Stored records
--------------------

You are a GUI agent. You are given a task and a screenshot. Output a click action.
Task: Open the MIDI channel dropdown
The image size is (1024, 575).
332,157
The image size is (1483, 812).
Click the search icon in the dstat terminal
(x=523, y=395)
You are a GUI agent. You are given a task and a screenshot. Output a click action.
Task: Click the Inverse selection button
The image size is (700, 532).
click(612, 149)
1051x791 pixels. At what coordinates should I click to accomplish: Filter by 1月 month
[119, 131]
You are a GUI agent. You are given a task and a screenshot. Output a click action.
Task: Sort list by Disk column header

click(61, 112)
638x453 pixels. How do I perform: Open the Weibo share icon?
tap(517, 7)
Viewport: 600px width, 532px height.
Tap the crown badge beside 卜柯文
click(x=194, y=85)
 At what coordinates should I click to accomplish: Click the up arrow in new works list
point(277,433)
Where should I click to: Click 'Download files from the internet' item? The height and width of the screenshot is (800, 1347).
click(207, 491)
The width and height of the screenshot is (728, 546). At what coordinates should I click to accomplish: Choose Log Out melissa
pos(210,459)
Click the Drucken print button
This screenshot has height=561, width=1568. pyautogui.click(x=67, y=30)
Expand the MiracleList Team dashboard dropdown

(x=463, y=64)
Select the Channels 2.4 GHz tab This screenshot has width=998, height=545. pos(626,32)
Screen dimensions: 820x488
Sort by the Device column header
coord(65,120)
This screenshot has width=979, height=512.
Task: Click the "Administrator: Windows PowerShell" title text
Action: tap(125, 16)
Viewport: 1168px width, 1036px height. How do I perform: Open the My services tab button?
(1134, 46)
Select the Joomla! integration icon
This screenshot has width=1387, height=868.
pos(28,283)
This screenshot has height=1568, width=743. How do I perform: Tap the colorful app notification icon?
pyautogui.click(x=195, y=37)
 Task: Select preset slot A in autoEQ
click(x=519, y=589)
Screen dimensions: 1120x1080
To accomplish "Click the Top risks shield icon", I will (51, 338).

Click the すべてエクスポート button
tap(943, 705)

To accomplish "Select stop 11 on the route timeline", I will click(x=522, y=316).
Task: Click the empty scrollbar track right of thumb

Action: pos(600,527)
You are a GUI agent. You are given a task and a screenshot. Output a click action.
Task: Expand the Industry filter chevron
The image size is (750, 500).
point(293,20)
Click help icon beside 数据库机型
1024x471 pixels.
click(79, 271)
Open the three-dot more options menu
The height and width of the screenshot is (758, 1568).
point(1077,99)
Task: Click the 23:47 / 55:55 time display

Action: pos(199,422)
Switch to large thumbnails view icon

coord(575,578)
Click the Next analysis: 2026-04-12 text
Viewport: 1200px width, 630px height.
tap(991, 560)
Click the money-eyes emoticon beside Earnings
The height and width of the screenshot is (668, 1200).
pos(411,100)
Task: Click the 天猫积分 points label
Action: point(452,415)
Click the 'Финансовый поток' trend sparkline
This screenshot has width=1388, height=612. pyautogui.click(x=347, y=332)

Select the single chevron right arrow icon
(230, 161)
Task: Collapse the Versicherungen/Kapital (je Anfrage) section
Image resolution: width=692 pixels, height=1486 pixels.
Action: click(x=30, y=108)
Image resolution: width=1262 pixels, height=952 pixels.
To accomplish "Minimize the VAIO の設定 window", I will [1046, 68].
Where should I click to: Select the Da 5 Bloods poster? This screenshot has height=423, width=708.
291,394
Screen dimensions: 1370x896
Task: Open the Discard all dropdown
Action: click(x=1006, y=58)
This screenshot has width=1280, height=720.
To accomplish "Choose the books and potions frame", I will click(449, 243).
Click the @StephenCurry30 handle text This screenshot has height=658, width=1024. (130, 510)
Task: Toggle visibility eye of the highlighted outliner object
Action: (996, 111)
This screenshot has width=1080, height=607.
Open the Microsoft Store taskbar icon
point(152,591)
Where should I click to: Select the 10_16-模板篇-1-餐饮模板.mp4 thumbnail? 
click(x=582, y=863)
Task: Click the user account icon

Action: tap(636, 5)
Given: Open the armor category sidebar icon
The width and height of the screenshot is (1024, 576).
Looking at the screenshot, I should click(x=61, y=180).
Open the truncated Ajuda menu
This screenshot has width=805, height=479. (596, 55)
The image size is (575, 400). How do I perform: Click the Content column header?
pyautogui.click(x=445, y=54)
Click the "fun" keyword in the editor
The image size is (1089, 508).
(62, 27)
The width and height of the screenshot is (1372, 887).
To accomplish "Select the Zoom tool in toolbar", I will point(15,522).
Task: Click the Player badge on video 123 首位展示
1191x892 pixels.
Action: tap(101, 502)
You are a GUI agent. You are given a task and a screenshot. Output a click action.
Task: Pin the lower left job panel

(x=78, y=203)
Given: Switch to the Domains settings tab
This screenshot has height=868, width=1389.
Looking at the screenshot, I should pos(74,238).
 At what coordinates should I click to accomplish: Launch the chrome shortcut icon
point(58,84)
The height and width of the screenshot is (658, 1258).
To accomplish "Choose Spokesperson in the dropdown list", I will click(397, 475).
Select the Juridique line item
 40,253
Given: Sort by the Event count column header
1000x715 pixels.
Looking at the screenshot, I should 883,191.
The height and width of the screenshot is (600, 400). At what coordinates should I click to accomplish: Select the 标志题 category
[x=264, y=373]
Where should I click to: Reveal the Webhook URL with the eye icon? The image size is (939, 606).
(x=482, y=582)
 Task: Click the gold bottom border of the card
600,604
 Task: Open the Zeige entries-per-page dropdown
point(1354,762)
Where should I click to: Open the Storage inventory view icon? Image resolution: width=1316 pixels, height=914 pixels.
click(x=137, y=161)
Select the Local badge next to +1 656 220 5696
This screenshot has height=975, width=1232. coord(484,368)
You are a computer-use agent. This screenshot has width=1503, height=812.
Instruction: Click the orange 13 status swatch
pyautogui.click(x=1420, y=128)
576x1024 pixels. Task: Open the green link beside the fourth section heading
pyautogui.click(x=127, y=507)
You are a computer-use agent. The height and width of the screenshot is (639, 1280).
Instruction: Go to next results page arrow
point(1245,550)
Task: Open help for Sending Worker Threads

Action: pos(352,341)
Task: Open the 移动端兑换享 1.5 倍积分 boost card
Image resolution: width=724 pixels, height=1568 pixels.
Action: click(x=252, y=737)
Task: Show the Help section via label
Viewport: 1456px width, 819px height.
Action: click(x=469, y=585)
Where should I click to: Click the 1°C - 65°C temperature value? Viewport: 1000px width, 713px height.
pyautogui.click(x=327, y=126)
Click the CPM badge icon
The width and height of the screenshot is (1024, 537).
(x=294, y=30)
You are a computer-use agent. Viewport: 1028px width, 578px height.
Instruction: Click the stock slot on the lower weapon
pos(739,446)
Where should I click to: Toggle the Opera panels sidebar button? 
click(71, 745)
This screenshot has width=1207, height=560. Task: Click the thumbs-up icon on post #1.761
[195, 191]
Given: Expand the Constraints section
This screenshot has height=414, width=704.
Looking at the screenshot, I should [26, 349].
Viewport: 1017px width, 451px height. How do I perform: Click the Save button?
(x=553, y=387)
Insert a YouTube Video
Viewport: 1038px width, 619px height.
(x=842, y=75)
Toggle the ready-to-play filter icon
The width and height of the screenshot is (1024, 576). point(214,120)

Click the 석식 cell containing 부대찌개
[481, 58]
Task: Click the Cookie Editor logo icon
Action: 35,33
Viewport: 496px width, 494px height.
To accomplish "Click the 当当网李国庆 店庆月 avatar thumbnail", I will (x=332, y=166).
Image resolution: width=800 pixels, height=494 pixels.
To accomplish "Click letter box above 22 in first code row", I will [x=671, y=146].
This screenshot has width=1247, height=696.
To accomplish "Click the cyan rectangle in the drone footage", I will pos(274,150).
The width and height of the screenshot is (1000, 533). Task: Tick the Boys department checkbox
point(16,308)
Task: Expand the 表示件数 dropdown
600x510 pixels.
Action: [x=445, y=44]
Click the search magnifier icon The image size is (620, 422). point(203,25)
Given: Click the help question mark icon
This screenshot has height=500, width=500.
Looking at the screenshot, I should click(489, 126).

--------------------

Goal of the exercise = Only the lines from the one holding "Toggle the ready-to-play filter icon" to the end of the entries above belong in the answer, each copied exactly.

Answer for this exercise =
Toggle the ready-to-play filter icon
The width and height of the screenshot is (1024, 576). point(214,120)

Click the 석식 cell containing 부대찌개
[481, 58]
Task: Click the Cookie Editor logo icon
Action: 35,33
Viewport: 496px width, 494px height.
To accomplish "Click the 当当网李国庆 店庆月 avatar thumbnail", I will (x=332, y=166).
Image resolution: width=800 pixels, height=494 pixels.
To accomplish "Click letter box above 22 in first code row", I will [x=671, y=146].
This screenshot has width=1247, height=696.
To accomplish "Click the cyan rectangle in the drone footage", I will pos(274,150).
The width and height of the screenshot is (1000, 533). Task: Tick the Boys department checkbox
point(16,308)
Task: Expand the 表示件数 dropdown
600x510 pixels.
Action: [x=445, y=44]
Click the search magnifier icon The image size is (620, 422). point(203,25)
Given: Click the help question mark icon
This screenshot has height=500, width=500.
Looking at the screenshot, I should click(489, 126).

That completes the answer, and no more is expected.